分析1:弱さは時に強さである

 アドラーのカウンセリング症例を読むと、原因不明で長年自宅療養を余儀なくされる女性が何人も出てくる。しかし医師は原因や対策を突き止めることができない。そんな時にアドラーがずばり指摘するのが「弱さは時に強さ」である、という一言だ。

 家で寝たきりでいれば彼女は「かわいそうに・・・・・・」と、注目と同情を集めることができる。そしてワガママは許される。そのために、彼女は自分でも気づかないうちに病気を作り出し、病人であることを選んでいる。「弱さ」により家族を意のままに動かす「強さ」を手に入れている。つまり「疾病利得」を得ている、というのである。

 もちろん、すべての病気がそうである、というわけではない。しかし、この指摘は極めて示唆に富んでいるように思う。アドラー心理学では原因論ではなく目的論でものごとを捉える。人前に出て恥ずかしいから赤面症になる(原因論)のではなく、人と接しないために赤面症を作り出す(目的論)と考える。それと同じことが打たれ弱い"困ったちゃん"A子さんにも起きているのではなかろうか。

 叱られる度に真っ青な表情になり、うつろな目でうつむく。これでは、誰も彼女に強く言うことはできないだろう。彼女は自分でも気づいていないだろうが、弱さをひけらかすことにより周囲を支配しようとしている、とアドラー心理学では考える。

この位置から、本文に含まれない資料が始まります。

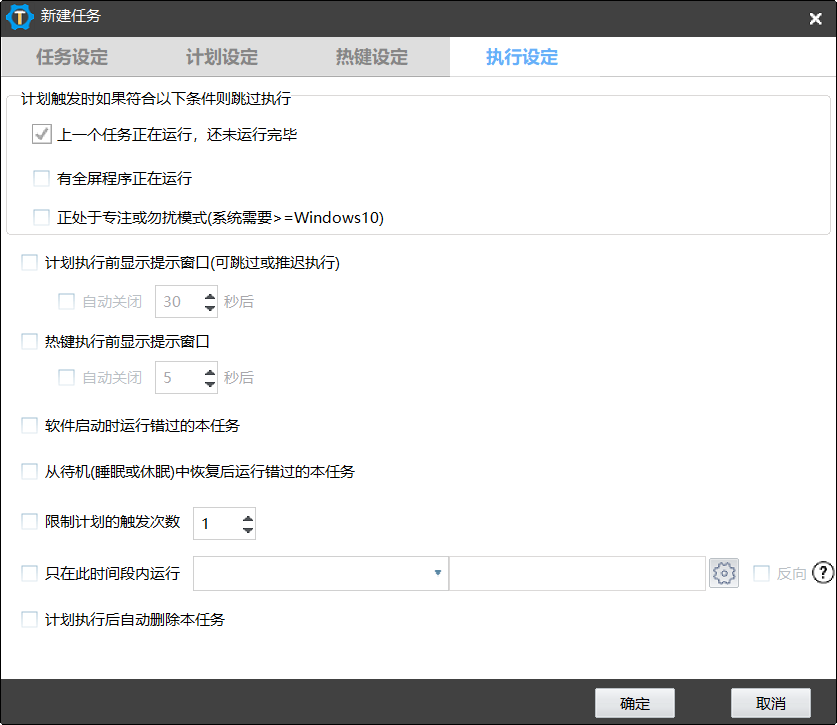Image resolution: width=837 pixels, height=725 pixels.
Task: Enable the 只在此时间段内运行 restriction
Action: [x=28, y=572]
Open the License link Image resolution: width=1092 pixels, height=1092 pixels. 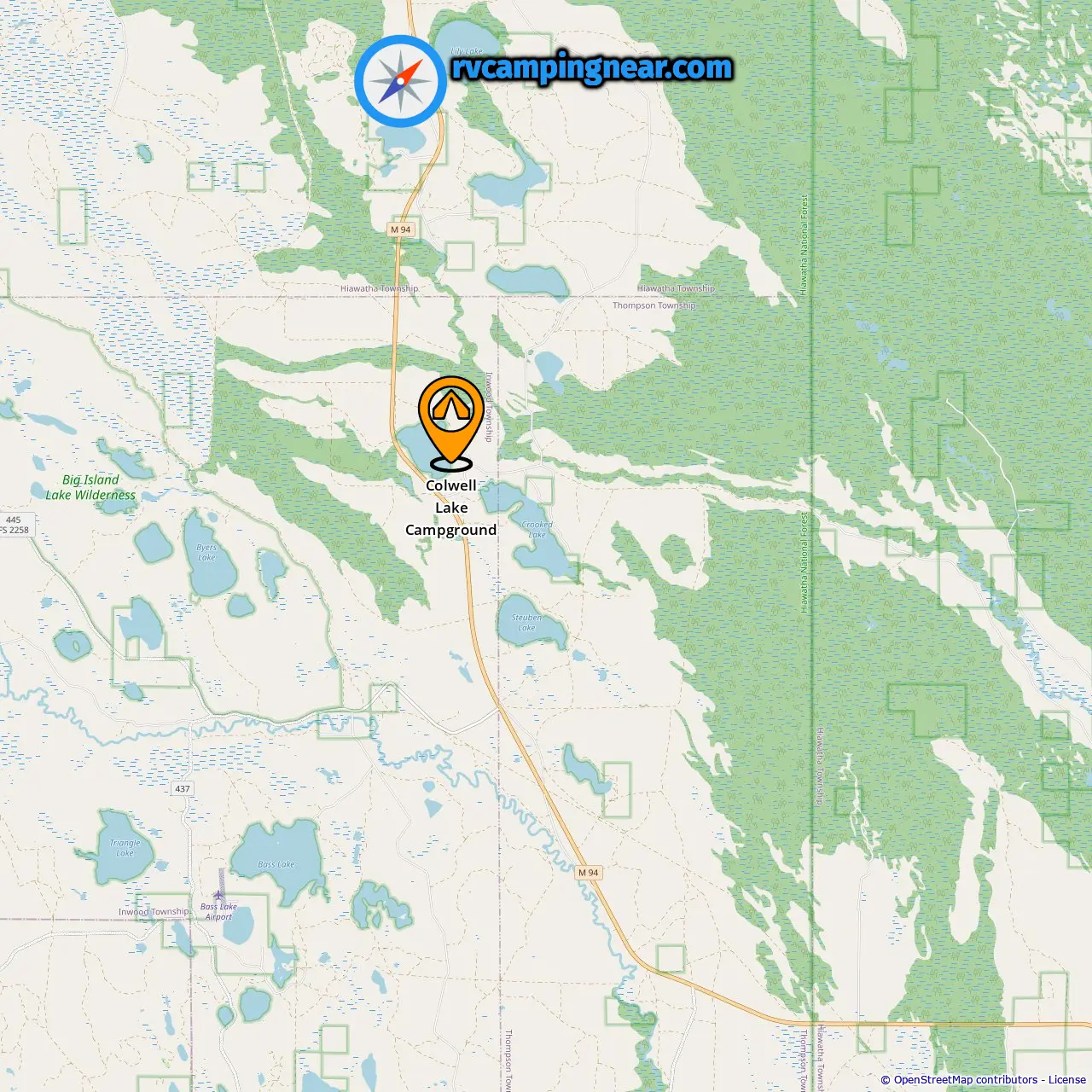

 幼少期からの対人関係において彼女は弱さが武器となることを成功体験として積み重ねてきた。そのパターンを大人になってからも使っている。アドラー心理学では、その成功パターンをライフスタイル(性格)と呼んでいる。自分は弱い存在であり(自己概念)、周囲は弱い私を助けなければならない(自己理想)。彼女はそのようなライフスタイル(性格)を形成してきたのだ、と推測できるだろう。